Tutorial: How to Make your Own Compost

J. James

In Bloom
Five steps to turn organic waste to compost:

1. What is composting?


Composting is the biological decomposition of organic wastes by bacteria, fungi, worms and other organisms under controlled conditions where oxygen is available.

Decomposers are not much different than people in terms of their basic needs, so be sure to provide your microbes with all of the basics:
  • Food: Carbon and Nitrogen (Browns & Greens)
  • Water: Moist, not soggy
  • Air: Oxygen
  • Volume: 3' long x 3' high x 3' deep or 3-5 foot diameter by 3 feet high
  • Particle Size: Less than 2-3 inches
2. What can I compost?

Anything that was a plant. All plant materials contain nitrogen and carbon. Materials high in nitrogen are called "greens", e.g. grass clippings, manure, and kitchen scraps. Materials high in carbon are called "browns", e.g. leaves, sawdust, and wood chips.

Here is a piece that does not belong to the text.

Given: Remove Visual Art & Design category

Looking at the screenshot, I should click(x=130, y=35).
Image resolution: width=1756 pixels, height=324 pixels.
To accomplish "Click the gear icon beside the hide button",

Before adding materials to the compost bin, chip or shred items so they are no more than 2-3 inches long.

3. Where do I compost?

Most people compost in a bin, which may be located in the shade or partial sun. A bin is not necessary but helps keep the materials contained and neat. Your bin can be cubed, approximately 3' x 3' x 3', or a 5' diameter hoop of hardware wire. Place equal volumes of greens and browns in the compost bin. You can layer the materials in the bin by alternating 3-4" layer of greens and 3-4" layer of browns. Or you may mix up greens and browns and place them in layers in the bin. Water the compost as you build the bin.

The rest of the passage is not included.